You can deploy a model by using commands like the following:

PROJECT="[PROJECT_ID]" # change to your project name
REGION="[REGION]"
BUCKET="[BUCKET]" # change to your bucket name
MODEL_NAME="babyweight_estimator" # change to your estimator name
MODEL_VERSION="v1" # change to your model version
MODEL_BINARIES=gs://${BUCKET}/models/${MODEL_NAME}

# upload the local SavedModel to GCS
gsutil -m cp -r model/trained/v1/* gs://${BUCKET}/models/${MODEL_NAME}

# set the current project
gcloud config set project ${PROJECT}

# list model files on GCS
gsutil ls ${MODEL_BINARIES}

# deploy model to GCP
gcloud ml-engine models create ${MODEL_NAME} --regions=${REGION}

# deploy model version
gcloud ml-engine versions create ${MODEL_VERSION} --model=${MODEL_NAME} --origin=${MODEL_BINARIES} --runtime-version=1.4

The code creates an AI Platform Prediction model called babyweight_estimator in the GCP project, with model version v1.

After the model is deployed, you can invoke it. The following Python code shows a way to invoke a model version in AI Platform Prediction as a REST API:

cmle_api = None

def init_api():

    global cmle_api

    if cmle_api is None:
        cmle_api = discovery.build('ml', 'v1',
                              discoveryServiceUrl='https://storage.googleapis.com/cloud-ml/discovery/ml_v1_discovery.json',
                              cache_discovery=True)


def estimate_cmle(instances):
    """
    Calls the babyweight estimator API on CMLE to get predictions

    Args:
       instances: list of json objects
    Returns:
        int - estimated baby weight
    """
    init_api()

    request_data = {'instances': instances}

    model_url = 'projects/{}/models/{}/versions/{}'.format(PROJECT, CMLE_MODEL_NAME, CMLE_MODEL_VERSION)
    response = cmle_api.projects().predict(body=request_data, name=model_url).execute()
    values = [item["predictions"][0] for item in response['predictions']]
    return values

If you have a large dataset available in something like BigQuery or Cloud Storage and you want to maximize the throughput of the overall process, serving your ML model as an HTTP endpoint is not recommended for batch prediction. Doing this generates one HTTP request for each data point, which results in a huge volume of HTTP requests. The following section presents better options for batch prediction.

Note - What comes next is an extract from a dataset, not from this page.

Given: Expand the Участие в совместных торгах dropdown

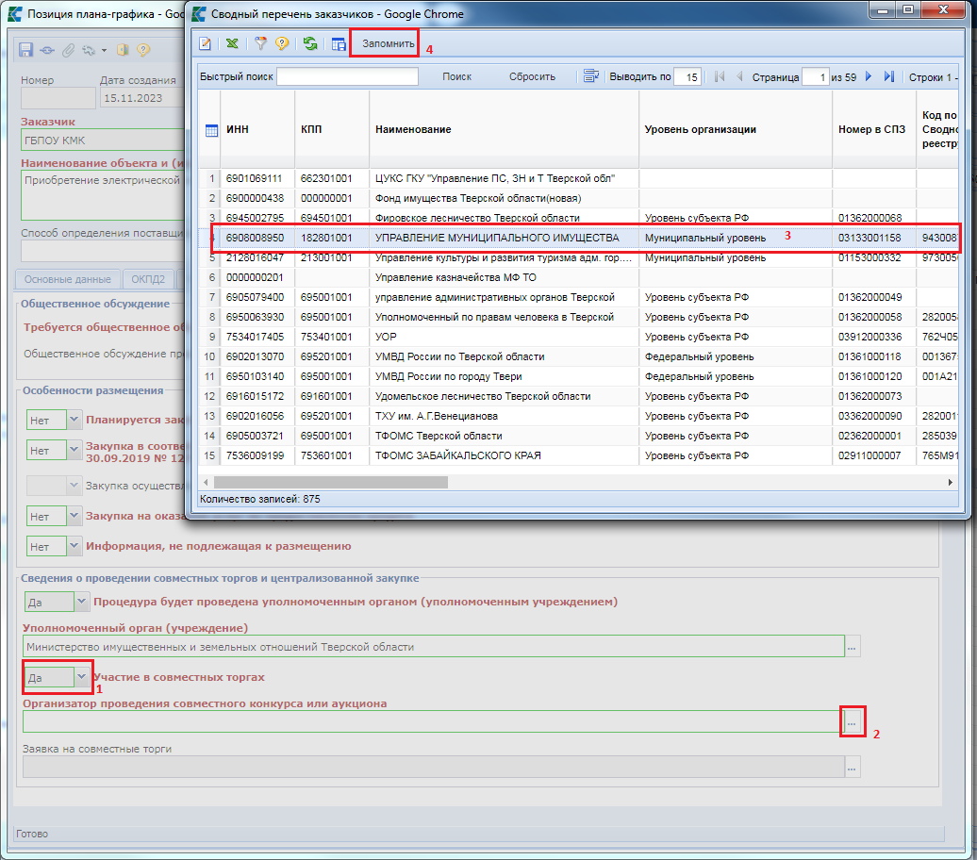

Direct-model for batch and online predictions

The direct-model prediction technique leverages a local TensorFlow SavedModel on the Cloud Dataflow instances. The saved model is a copy of the output files created after you have finished building and training the TensorFlow model. The TensorFlow SavedModel can be:

  • Part of the pipeline source code that is submitted as a Cloud Dataflow job.
  • Downloaded from Cloud Storage, as shown in Figure 4.
Direct-model prediction in Cloud Dataflow
Figure 4. Direct-model prediction in Cloud Dataflow

In this solution, we use a SavedModel that is part of the source code on GitHub. To load a model on the instances, you do the following:

  1. When you create the Cloud Dataflow job, specify the pipeline dependencies to be loaded, including the model file. The following Python code shows the setup.py file that includes the model files to be submitted with the Cloud Dataflow job.

    import setuptools
    
    requirements = []
    
    setuptools.setup(
        name='TF-DATAFLOW-DEMO',
        version='v1',
        install_requires=requirements,
        packages=setuptools.find_packages(),
        package_data={'model': ['trained/*',
                                'trained/v1/*',
                                'trained/v1/variables/*']
                      },
    )
  2. Call the local model files during the pipeline. This produces the prediction for the given instances. The following Python code shows how to do this.

    predictor_fn = None
    
    
    def init_predictor():
        """ Loads the TensorFlow saved model to the predictor object
    
        Returns:
            predictor_fn
        """
    
        global predictor_fn
    
        if predictor_fn is None:
    
            logging.info("Initialising predictor...")
            dir_path = os.path.dirname(os.path.realpath(__file__))
            export_dir = os.path.join(dir_path, SAVED_MODEL_DIR)
    
            if os.path.exists(export_dir):
                predictor_fn = tf.contrib.predictor.from_saved_model(
                    export_dir=export_dir,
                    signature_def_key="predict"
                )
            else:
                logging.error("Model not found! - Invalid model path: {}".format(export_dir))
    
    
    def estimate_local(instances):
        """
        Calls the local babyweight estimator to get predictions
    
        Args:
           instances: list of json objects
        Returns:
            int - estimated baby weight
        """
    
        init_predictor()
    
        inputs = dict((k, [v]) for k, v in instances[0].items())
        for i in range(1,len(instances)):
            instance = instances[i]
    
            for k, v in instance.items():
                inputs[k] += [v]
    
        values = predictor_fn(inputs)['predictions']
        return [value.item() for value in values.reshape(-1)]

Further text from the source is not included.